Extracted data entries
____

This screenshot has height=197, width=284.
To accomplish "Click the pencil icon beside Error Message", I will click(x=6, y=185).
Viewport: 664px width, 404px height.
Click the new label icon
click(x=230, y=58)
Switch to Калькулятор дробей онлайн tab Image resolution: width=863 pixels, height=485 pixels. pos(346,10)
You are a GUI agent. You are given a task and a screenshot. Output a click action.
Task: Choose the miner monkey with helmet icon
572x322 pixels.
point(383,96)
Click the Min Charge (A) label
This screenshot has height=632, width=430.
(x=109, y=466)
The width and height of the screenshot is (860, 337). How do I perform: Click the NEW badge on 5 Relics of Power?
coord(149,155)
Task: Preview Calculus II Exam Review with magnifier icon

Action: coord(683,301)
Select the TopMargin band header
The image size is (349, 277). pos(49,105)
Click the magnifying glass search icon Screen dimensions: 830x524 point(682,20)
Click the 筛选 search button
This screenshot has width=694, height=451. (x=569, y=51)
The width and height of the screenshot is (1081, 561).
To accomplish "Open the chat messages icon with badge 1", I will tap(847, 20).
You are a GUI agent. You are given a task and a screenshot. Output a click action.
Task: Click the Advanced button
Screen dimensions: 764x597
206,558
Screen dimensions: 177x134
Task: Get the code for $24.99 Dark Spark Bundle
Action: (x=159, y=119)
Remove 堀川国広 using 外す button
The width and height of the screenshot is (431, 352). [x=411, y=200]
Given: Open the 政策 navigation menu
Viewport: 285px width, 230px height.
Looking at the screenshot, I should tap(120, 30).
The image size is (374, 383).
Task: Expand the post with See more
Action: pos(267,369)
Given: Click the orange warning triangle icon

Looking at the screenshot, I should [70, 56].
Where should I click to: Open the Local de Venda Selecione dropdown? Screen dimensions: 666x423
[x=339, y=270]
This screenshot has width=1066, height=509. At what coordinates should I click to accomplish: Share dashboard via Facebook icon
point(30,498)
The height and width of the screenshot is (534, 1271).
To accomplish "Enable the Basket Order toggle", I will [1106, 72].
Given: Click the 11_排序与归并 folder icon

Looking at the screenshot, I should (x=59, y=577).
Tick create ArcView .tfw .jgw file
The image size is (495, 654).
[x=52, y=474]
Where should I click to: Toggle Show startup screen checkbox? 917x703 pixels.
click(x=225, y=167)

____

ASSIGNMENT:
Would you transcribe all of the data, keeping each line exact?

ANSWER BOX:
This screenshot has height=197, width=284.
To accomplish "Click the pencil icon beside Error Message", I will click(x=6, y=185).
Viewport: 664px width, 404px height.
Click the new label icon
click(x=230, y=58)
Switch to Калькулятор дробей онлайн tab Image resolution: width=863 pixels, height=485 pixels. pos(346,10)
You are a GUI agent. You are given a task and a screenshot. Output a click action.
Task: Choose the miner monkey with helmet icon
572x322 pixels.
point(383,96)
Click the Min Charge (A) label
This screenshot has height=632, width=430.
(x=109, y=466)
The width and height of the screenshot is (860, 337). How do I perform: Click the NEW badge on 5 Relics of Power?
coord(149,155)
Task: Preview Calculus II Exam Review with magnifier icon

Action: coord(683,301)
Select the TopMargin band header
The image size is (349, 277). pos(49,105)
Click the magnifying glass search icon Screen dimensions: 830x524 point(682,20)
Click the 筛选 search button
This screenshot has width=694, height=451. (x=569, y=51)
The width and height of the screenshot is (1081, 561).
To accomplish "Open the chat messages icon with badge 1", I will tap(847, 20).
You are a GUI agent. You are given a task and a screenshot. Output a click action.
Task: Click the Advanced button
Screen dimensions: 764x597
206,558
Screen dimensions: 177x134
Task: Get the code for $24.99 Dark Spark Bundle
Action: (x=159, y=119)
Remove 堀川国広 using 外す button
The width and height of the screenshot is (431, 352). [x=411, y=200]
Given: Open the 政策 navigation menu
Viewport: 285px width, 230px height.
Looking at the screenshot, I should tap(120, 30).
The image size is (374, 383).
Task: Expand the post with See more
Action: pos(267,369)
Given: Click the orange warning triangle icon

Looking at the screenshot, I should [70, 56].
Where should I click to: Open the Local de Venda Selecione dropdown? Screen dimensions: 666x423
[x=339, y=270]
This screenshot has width=1066, height=509. At what coordinates should I click to accomplish: Share dashboard via Facebook icon
point(30,498)
The height and width of the screenshot is (534, 1271).
To accomplish "Enable the Basket Order toggle", I will [1106, 72].
Given: Click the 11_排序与归并 folder icon

Looking at the screenshot, I should (x=59, y=577).
Tick create ArcView .tfw .jgw file
The image size is (495, 654).
[x=52, y=474]
Where should I click to: Toggle Show startup screen checkbox? 917x703 pixels.
click(x=225, y=167)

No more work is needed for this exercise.